When the automatic CSR generation is selected by the user, both the CSR and the private key are generated using a Javascript library (forge) on the user's client (browser) side. The private key is then encrypted on the client using aes256 with a key that is derived from the user’s plaintext password - this key is generated on login and stored in the browser's local storage and never leaves the browser. The user's plaintext password is never sent to our backend without prior hashing either. The resulting CSR and encrypted private key are then submitted to our backend. The backend saves the encrypted private key on our systems and sends the CSR to Sectigo for signing. Once the backend receives the callback from Sectigo that the certificate has been issued we store the certificate on our backend and the client indicates to the user that the certificate has been issued. The user can then download the certificate using our web portal. Upon clicking on the download link, the client-side javascript retrieves the certificate and corresponding private key from our backend, decrypts the private key again using the same encryption key stored in local storage and generates a ZIP file on-the-fly that contains the certificate, decrypted private key and the ca_bundle files for the user to save locally.

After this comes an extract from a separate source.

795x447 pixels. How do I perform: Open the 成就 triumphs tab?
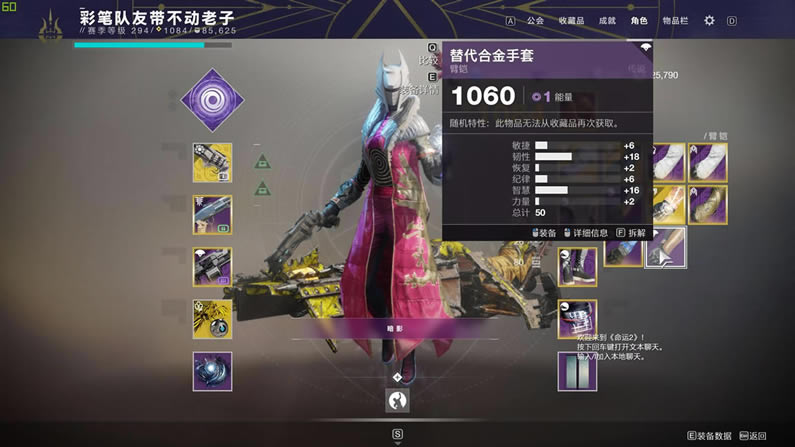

The reason why we store the encrypted private key on our backend is to allow our customers to download their certificates at a later point in time. However, ZeroSSL is never capable of decrypting the private key.

If you don't want to take my word for it, here's a process on how you can verify this (apart from reading the javascript code):

  1. Login to ZeroSSL and open Firefox's Storage Inspector developer tool
  2. Locate the "encryption_key" (under Local Storage -> app.zerossl.com). This is the key that is being generated on the login form and passed to the aes256 encryption algo and has been derived directly from the password that you entered in the login form input field.
  3. Open the Network Inspector and click on the "New Certificate" button
  4. Fill out the forms, leaving "Auto-Generate CSR" checked until the "Finalize Your Order" step
  5. Upon clicking "Next Step" on the last page the key pairs and CSR are generated and the private key is encrypted (all done on the browser). Afterwards you should see a POST request to https://app.zerossl.com/ajax/advanced_ajax_handler.php?type=zerossl_create_certificate . Please inspect the request body and copy the value of "postArray".
  6. You'll find that the POST payload is a json document containing the "certificate_domains", "certificate_validity_days", "certificate_csr" and "certificate_pk_encrypted" fields.
  7. Save the json payload to a file named "body.json"
  8. Run the following commands to inspect the private key:
# (jq and sed required):
jq -r .certificate_pk_encrypted body.json | sed '/^-----/s/+/ /g' > private_key_encrypted.pem
# On the next command, when prompted, enter the value of the "encryption_key" extracted from the Storage Inspector
openssl rsa -in private_key_encrypted.pem -text
  1. The above command should show you the contents of the private key, decrypted with the previously extracted "encryption_key" which was not sent to the server.
  2. You will find that when you finish the rest of the process and click on the download link for the ZIP file that the response payload from the server contains - again - the encrypted private key.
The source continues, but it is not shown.